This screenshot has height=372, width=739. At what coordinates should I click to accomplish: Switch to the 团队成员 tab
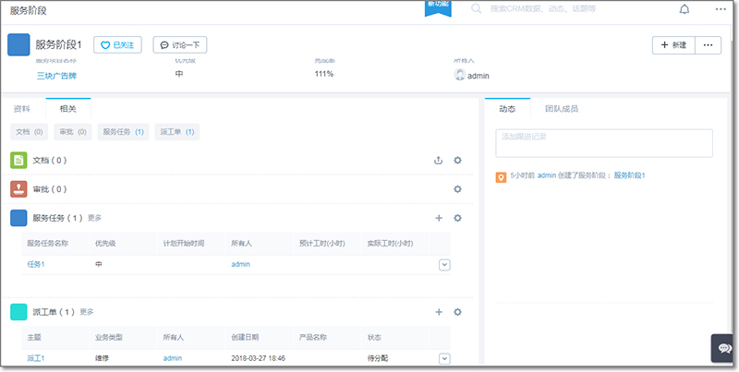click(x=561, y=109)
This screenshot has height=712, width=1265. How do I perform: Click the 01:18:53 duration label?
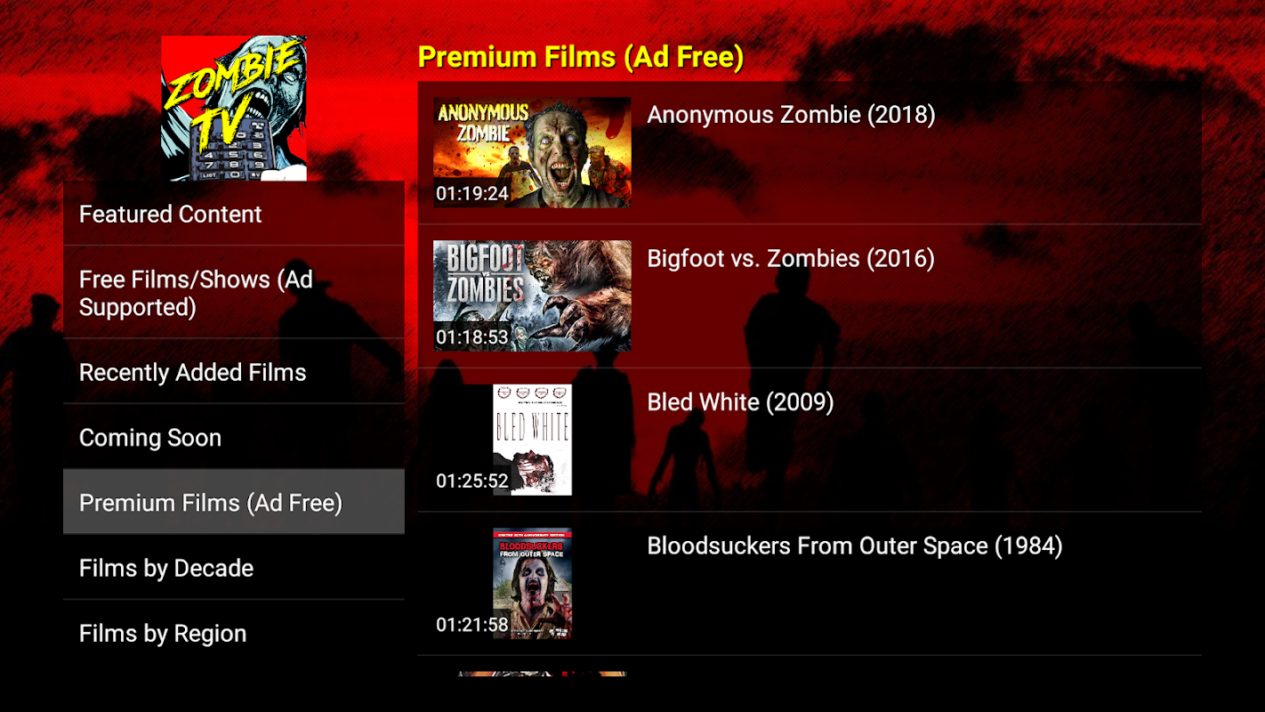(472, 337)
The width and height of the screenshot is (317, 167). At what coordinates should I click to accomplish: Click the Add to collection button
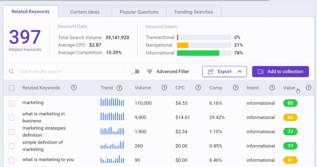click(281, 72)
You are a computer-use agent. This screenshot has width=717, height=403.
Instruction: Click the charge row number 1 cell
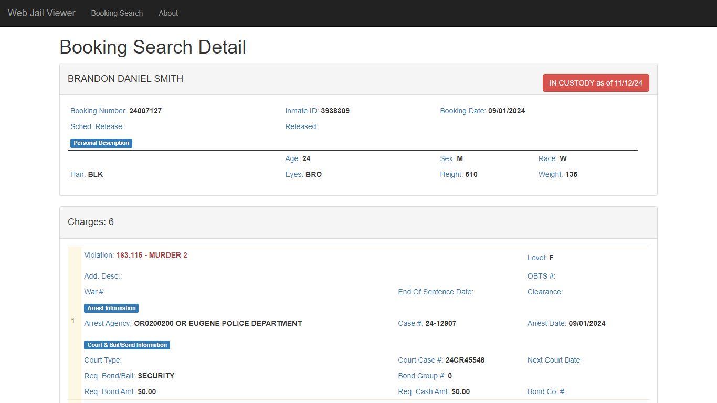pos(75,321)
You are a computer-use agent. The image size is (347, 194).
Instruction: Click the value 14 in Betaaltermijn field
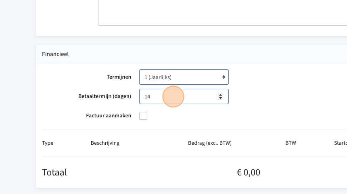147,97
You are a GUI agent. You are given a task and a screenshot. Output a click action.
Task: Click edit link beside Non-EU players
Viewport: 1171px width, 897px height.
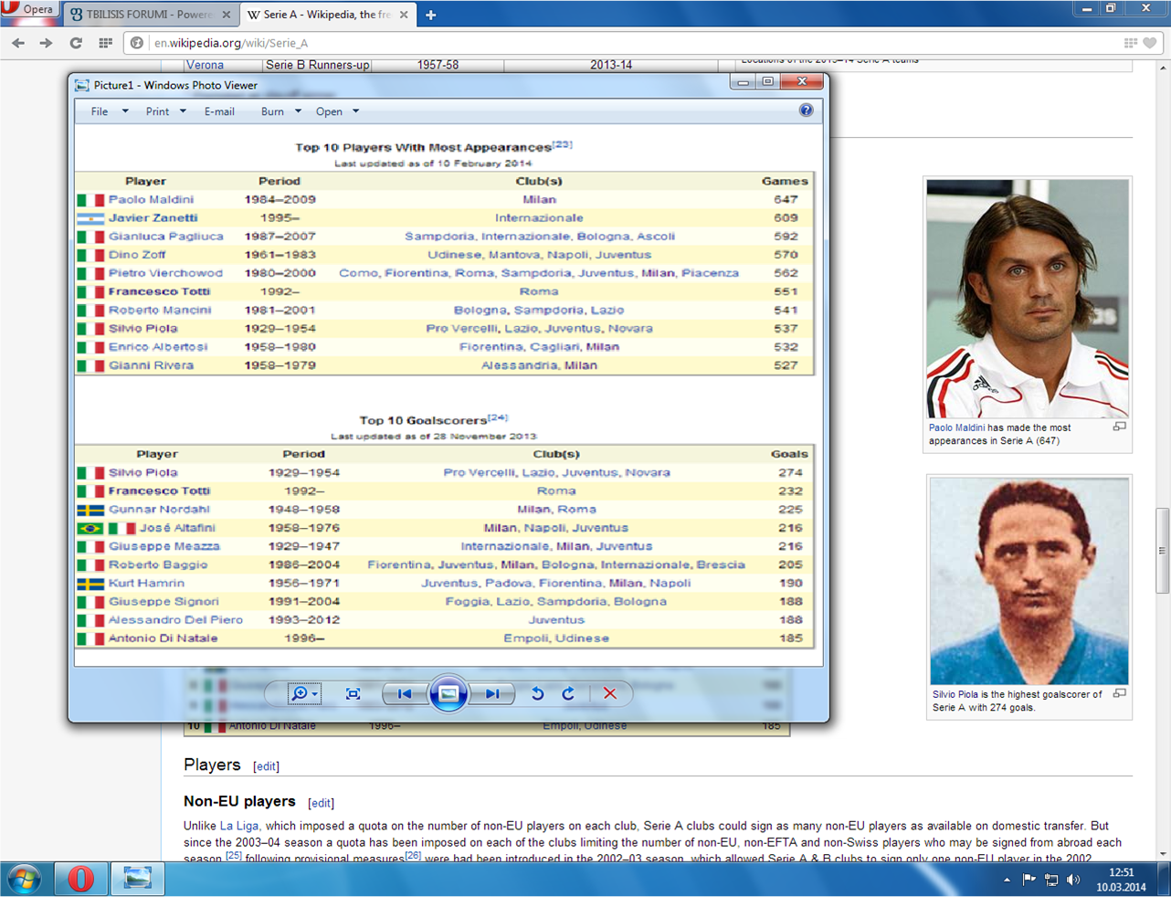321,803
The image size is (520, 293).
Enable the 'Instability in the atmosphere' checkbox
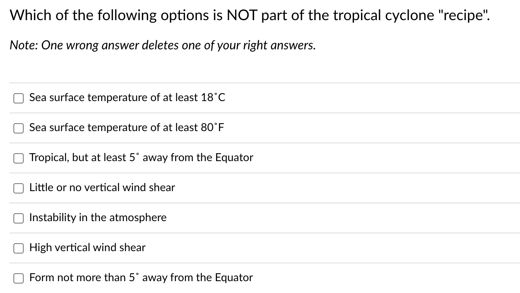click(19, 218)
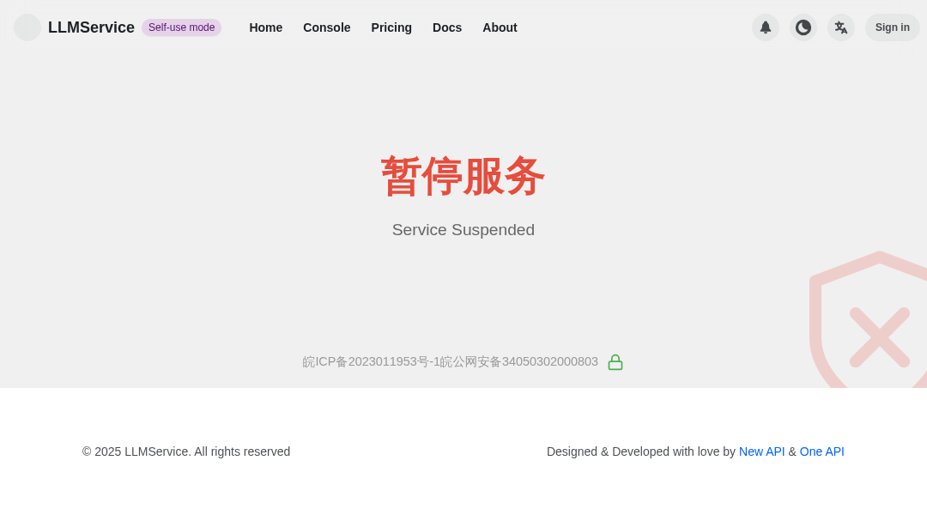
Task: Open the Console page
Action: click(x=327, y=27)
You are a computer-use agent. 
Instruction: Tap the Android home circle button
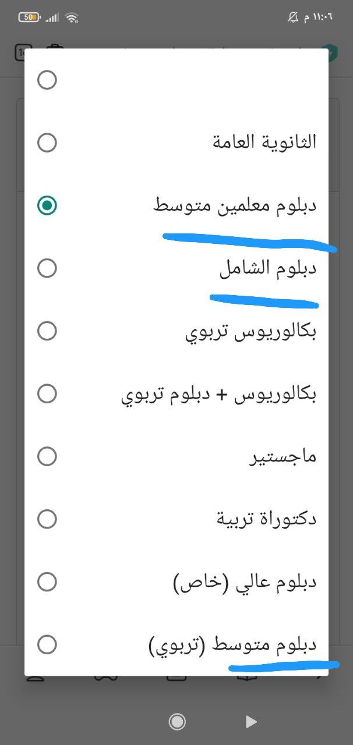pos(177,722)
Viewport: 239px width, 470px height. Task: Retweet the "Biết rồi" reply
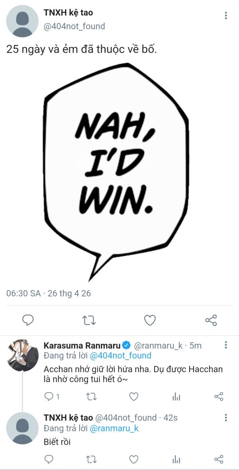91,460
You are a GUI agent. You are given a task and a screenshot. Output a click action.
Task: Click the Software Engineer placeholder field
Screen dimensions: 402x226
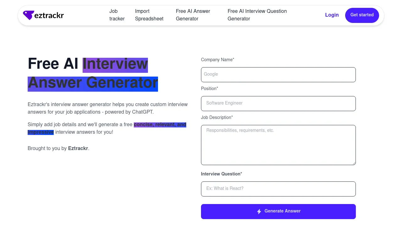tap(278, 104)
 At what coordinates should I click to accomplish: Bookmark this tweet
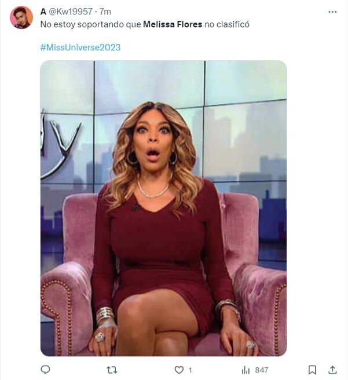(312, 370)
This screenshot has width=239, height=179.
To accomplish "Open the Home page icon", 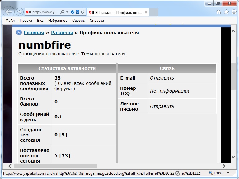I will [219, 12].
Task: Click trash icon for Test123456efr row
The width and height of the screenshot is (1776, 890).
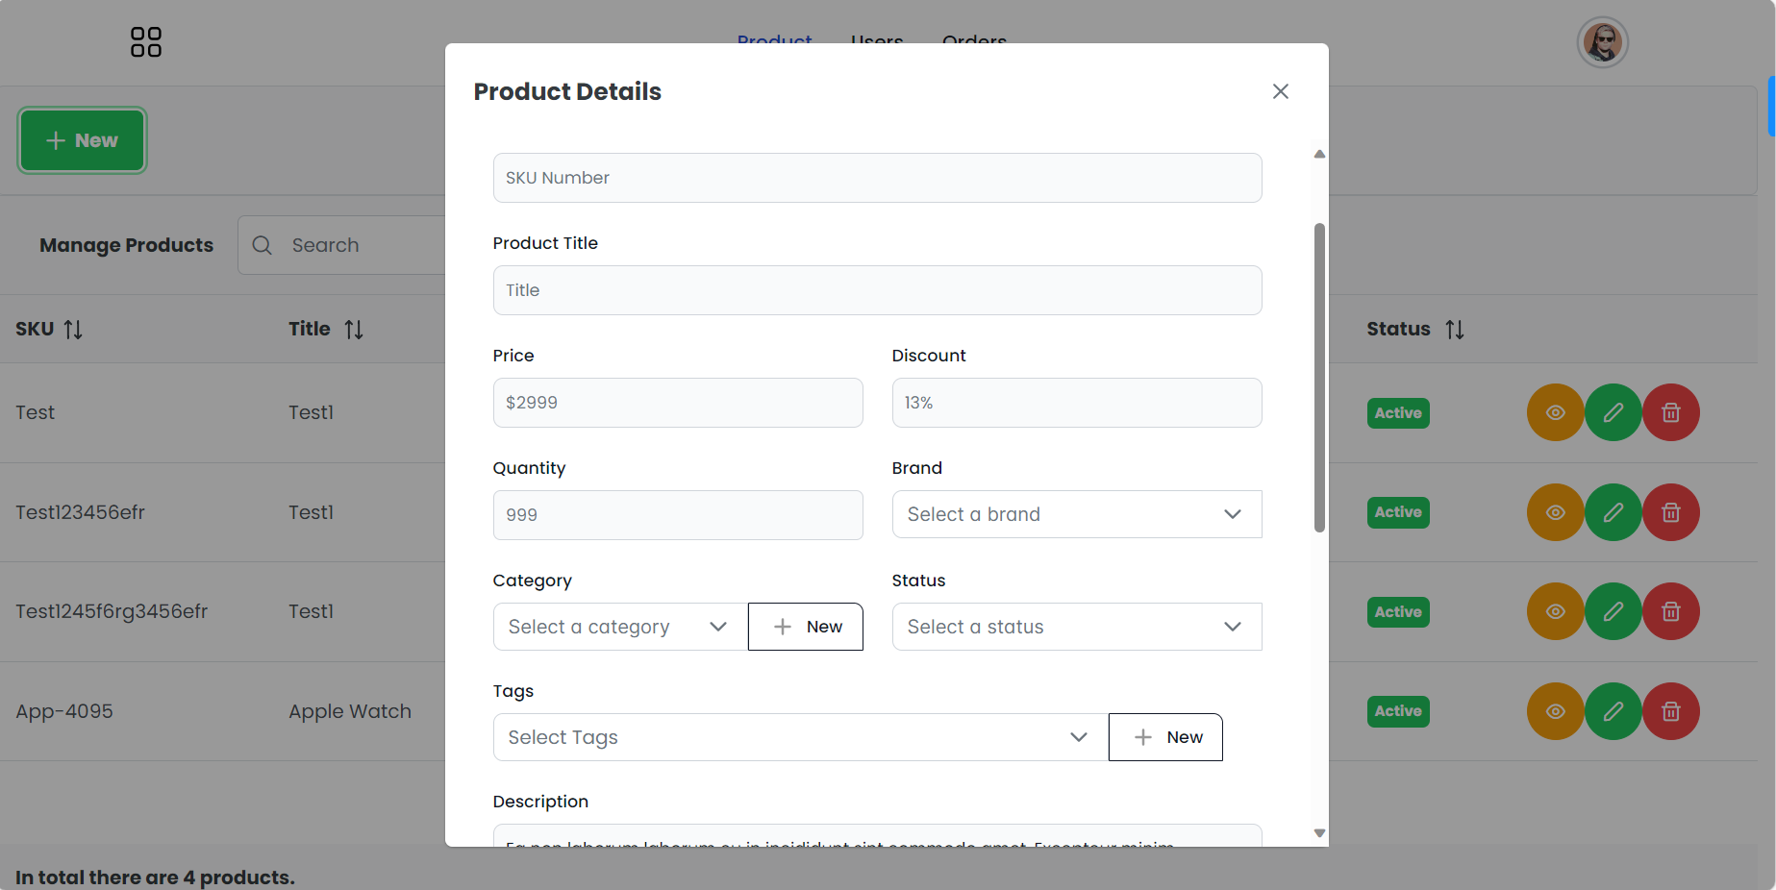Action: pyautogui.click(x=1670, y=512)
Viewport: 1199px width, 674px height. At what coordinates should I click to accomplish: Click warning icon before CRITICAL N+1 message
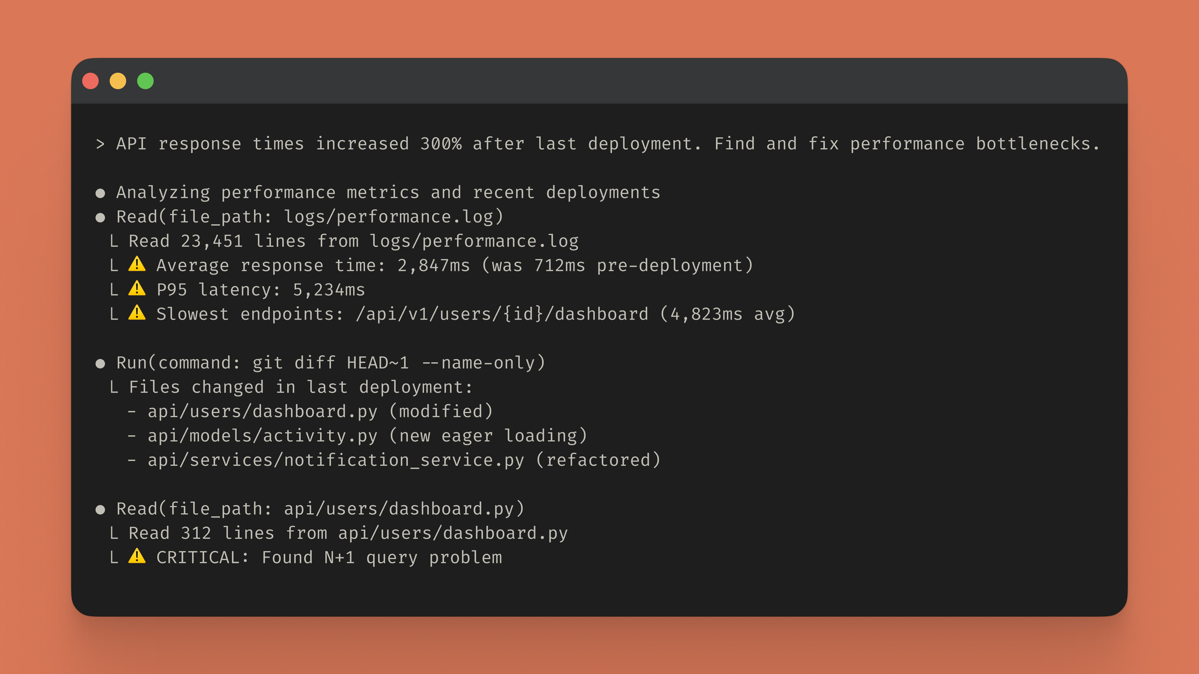coord(137,556)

——————

WHAT YOU NEED TO DO - In the records above, each line with the string "agent" should be copied.

RESPONSE BELOW -
You are a computer-use agent. This screenshot has width=717, height=403.
You are a computer-use agent. The image size is (347, 194).
You are a GUI agent. You are given a task and a screenshot. Output a click action.
You are a computer-use agent. 
You are a GUI agent. You are given a task and a screenshot. Output a click action.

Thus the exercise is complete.